This week starts my introduction to strength training camp for teenagers. The objective, over the six, one-hour sessions, is to teach basic strength training principles and techniques to kids who have never strength trained before. Some kids play sports, some don't. It doesn't matter. They are all beginners. Their 'training age' is zero. This is true for adults, too. Even if someone is 40 years old and they have no training experience, their training age is zero.
So what do what do beginners need? They need to build a movement foundation. They, like the 40-year old, need to learn and practice basic progressions of various movements.
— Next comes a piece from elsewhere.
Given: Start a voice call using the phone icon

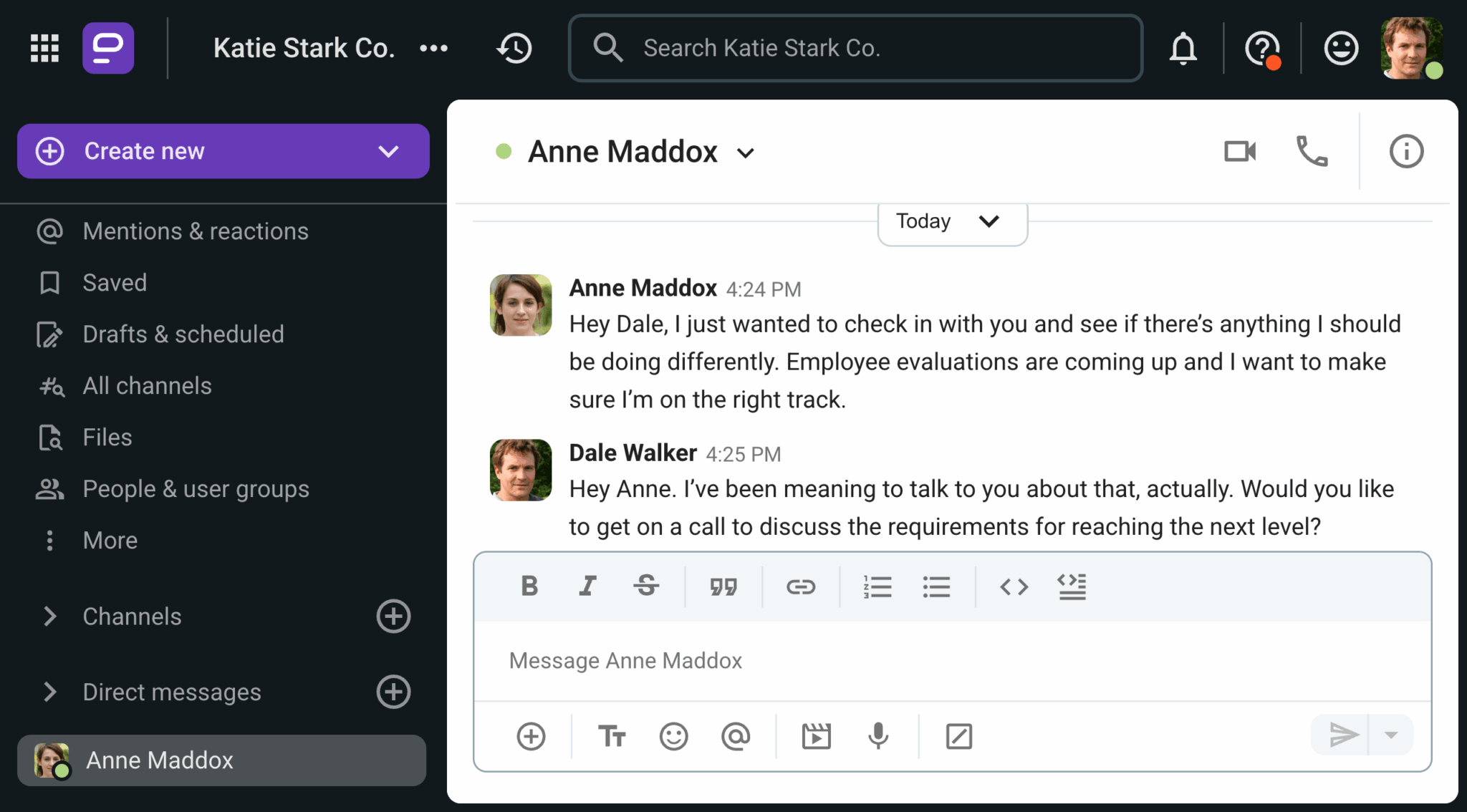Looking at the screenshot, I should tap(1312, 152).
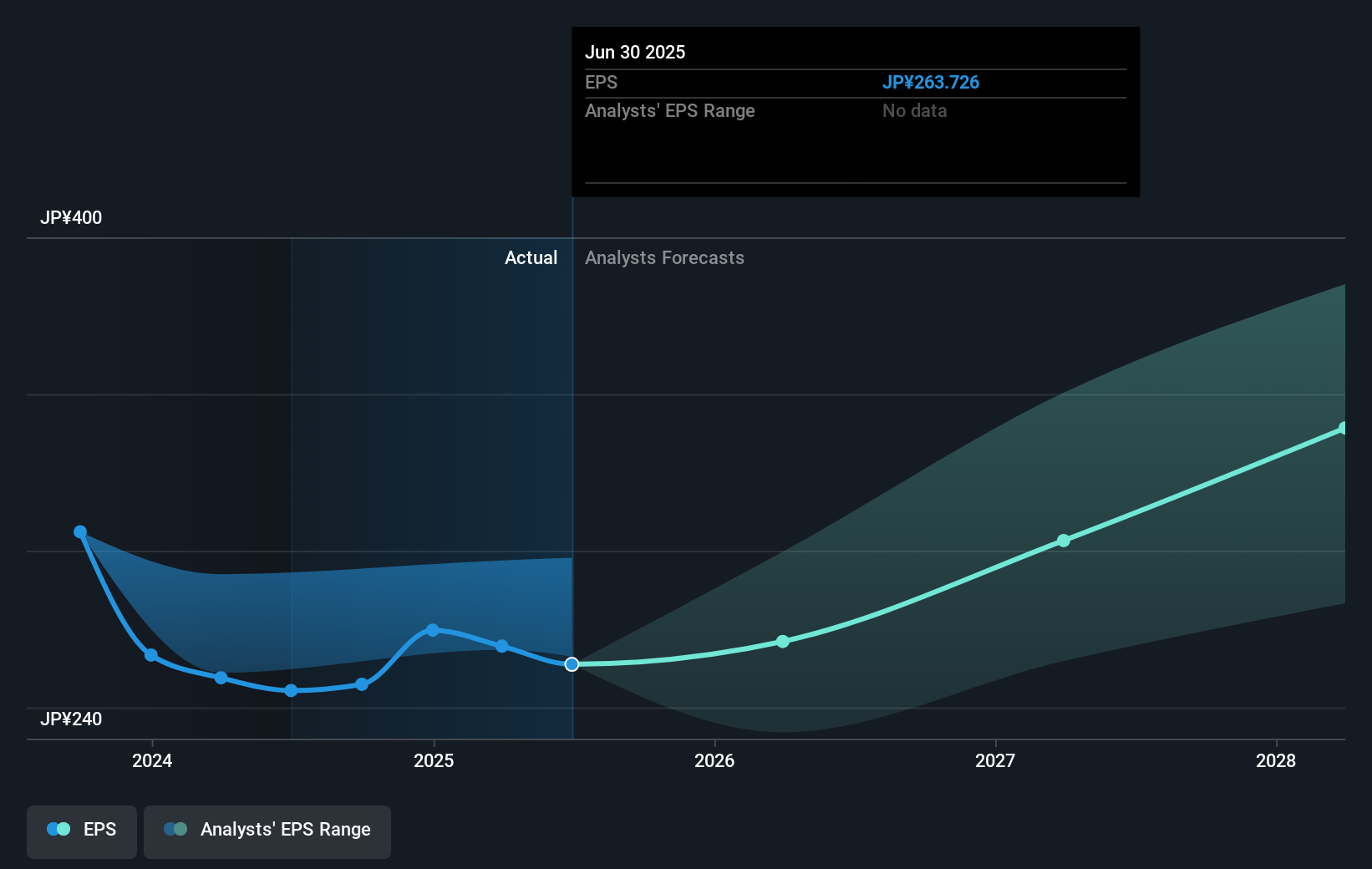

Some will be familiar and simple, some will be unfamiliar and awkward.
We won't even touch a weight or machine the first day of camp. We will spend one full hour learning how to do body weight movements properly. From my experience, very few people (beginners or even some experienced trainees) can do a proper push-up or body-weight squat. Here are some of the basic exercises we will work on:
2. Side Bridges
3. Bird Dogs
4. Hip Bridges
5. Single-Leg Stands
7. Inverted Rows
8. Good Mornings
9. Down Dogs
All of these exercises will be done with body-weight. Once good technique is established, we will add resistance. However, most beginners can get a great 'training stimulus' with only body weight exercises. These exercises can be made more challenging with subtle modifications. In the future, this 'movement foundation' can be revisited as a warm-up or some of these exercises can be put into a conditioning circuit.
All beginners should develop a 'movement foundation' or basic exercise competency. So many people simply grab a weight or climb on a machine without any movement competency. This is largely a result of commercial gyms wanting to get as many members as possible by offering machines that dont require you to learn any new movement-simply push a lever or a pedal. While these people can improve their strength and fitness, ultimately, they are limiting themselves and increasing their risk of injuries. So, take some time to develop a strong 'movement foundation', on which you can build upon for the rest of your life.